Segment Start: Task material

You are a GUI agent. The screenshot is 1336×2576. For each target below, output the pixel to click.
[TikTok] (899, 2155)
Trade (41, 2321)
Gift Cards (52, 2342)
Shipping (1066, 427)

Segment End: Task material
Segment Start: Task material

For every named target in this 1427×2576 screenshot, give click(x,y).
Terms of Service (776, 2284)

Segment End: Task material
Segment Start: Task material

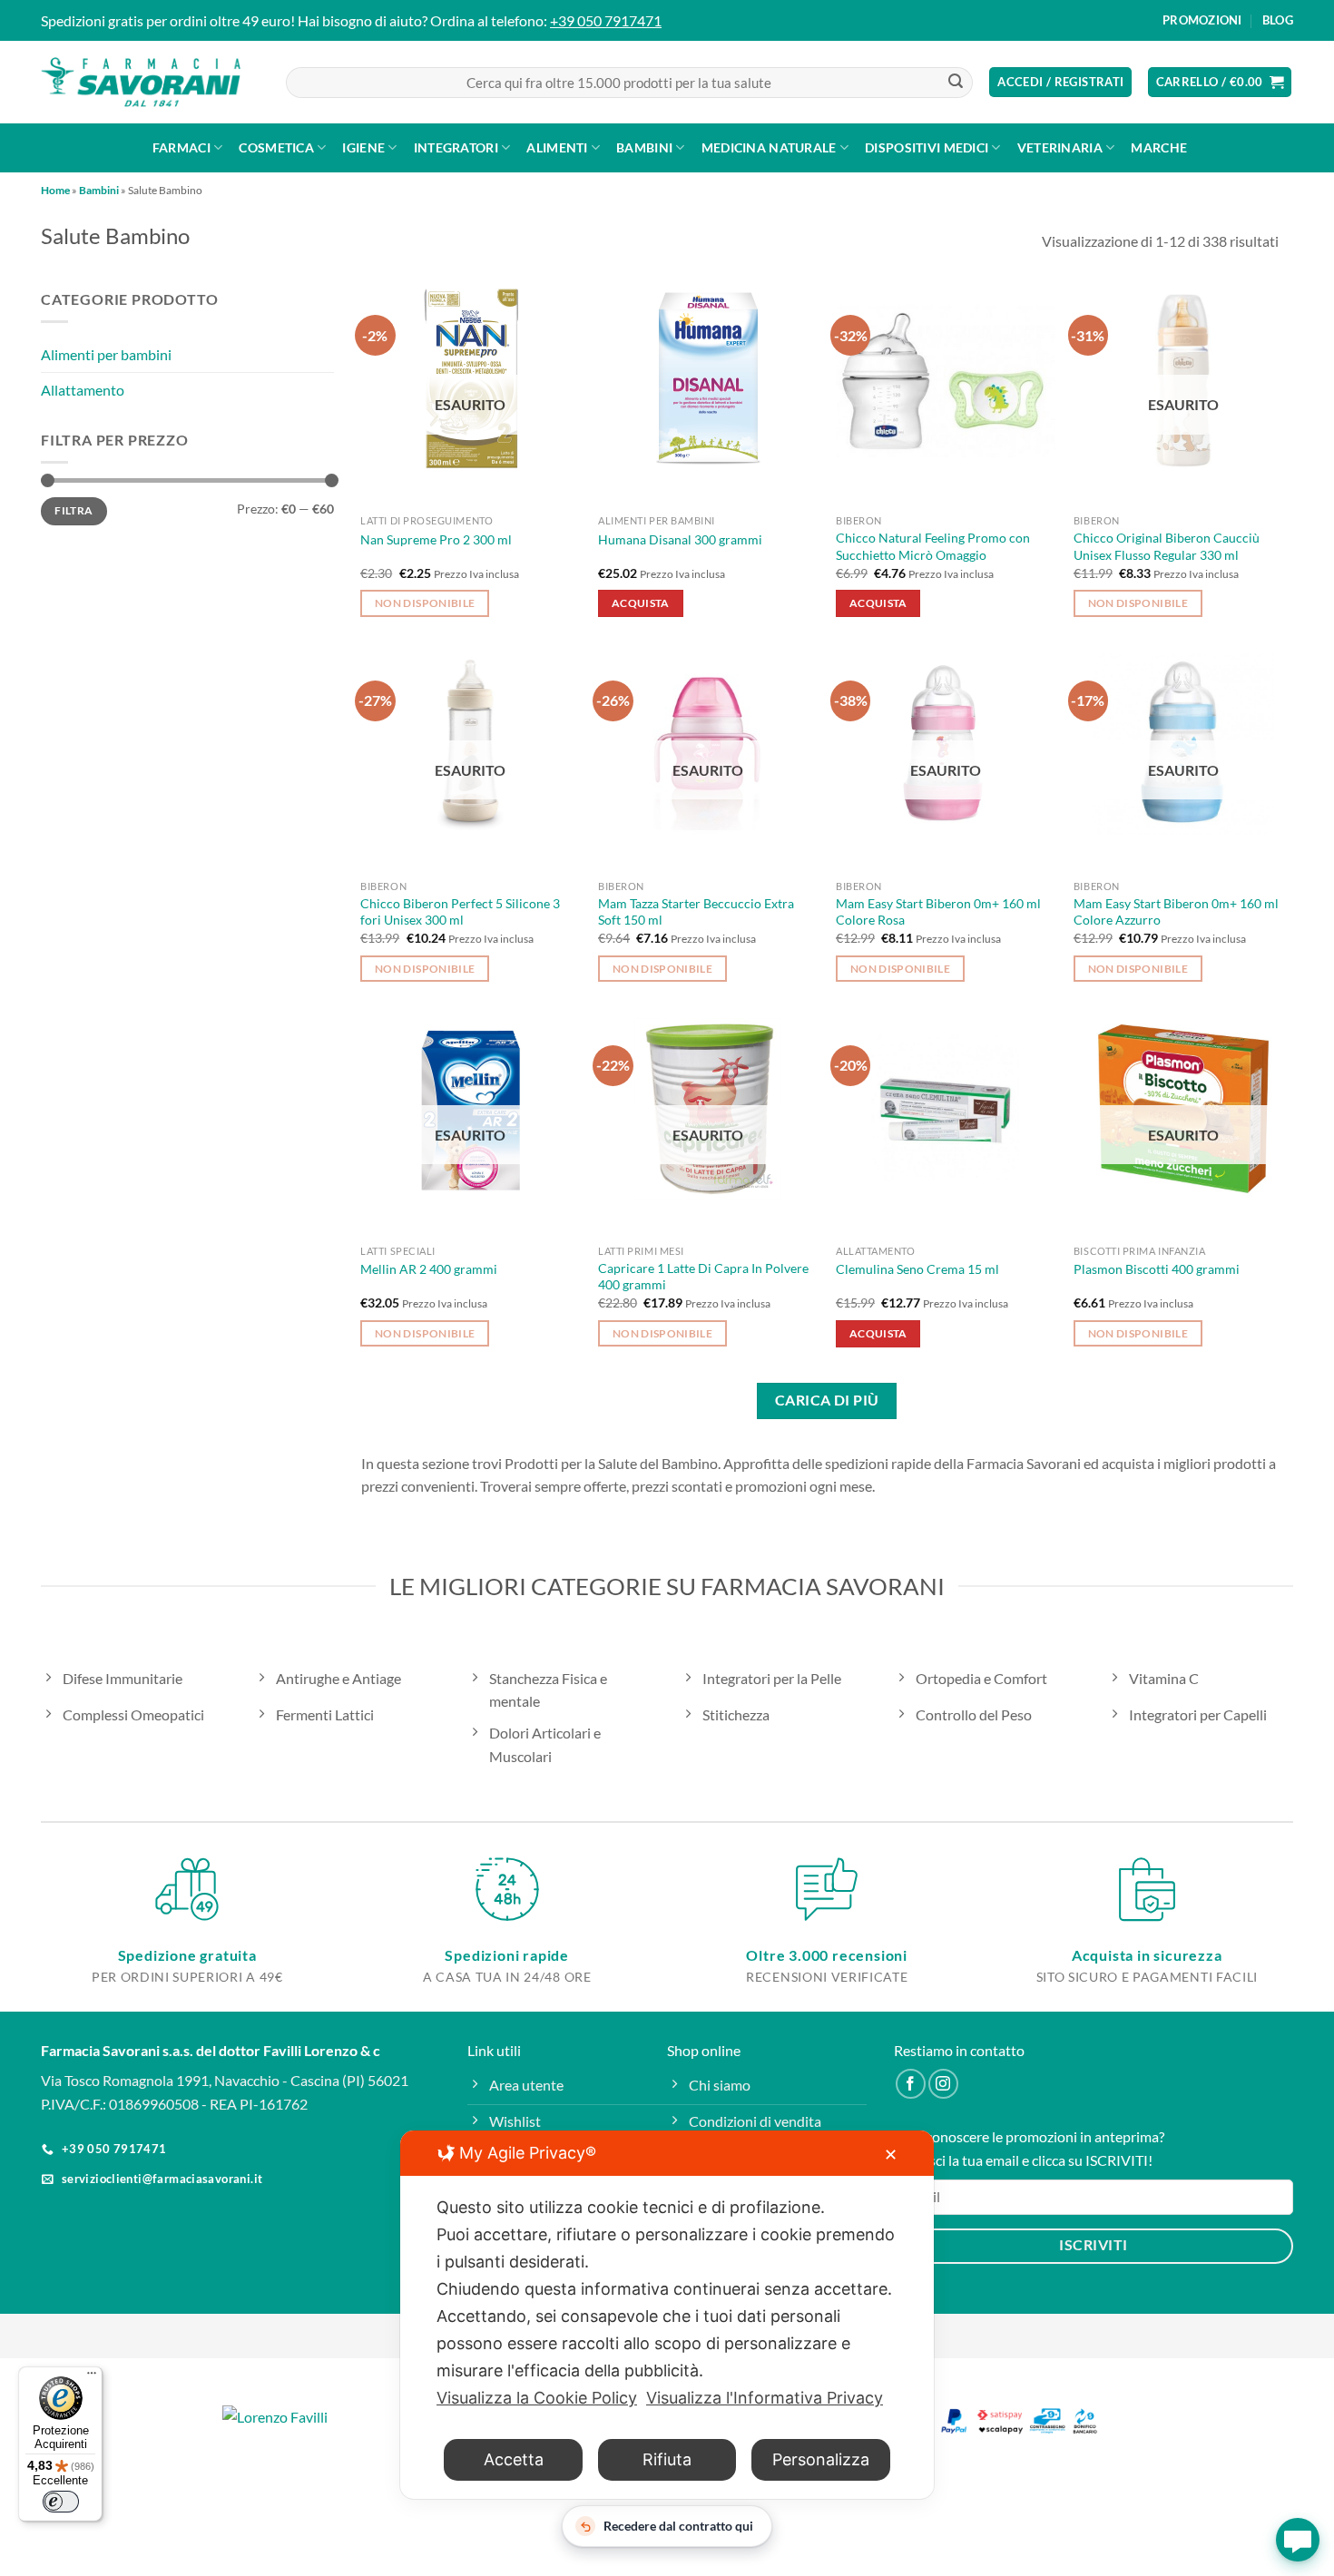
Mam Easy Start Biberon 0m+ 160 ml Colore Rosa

Segment End: Task material

▶ [To do]: Here the output must be the lines above from the line with "You are a GUI" to the line with "Shipping (1066, 427)", both included, duplicated word for word and nothing else.

▶ [Response area]:
You are a GUI agent. The screenshot is 1336×2576. For each target below, output the pixel to click.
[TikTok] (899, 2155)
Trade (41, 2321)
Gift Cards (52, 2342)
Shipping (1066, 427)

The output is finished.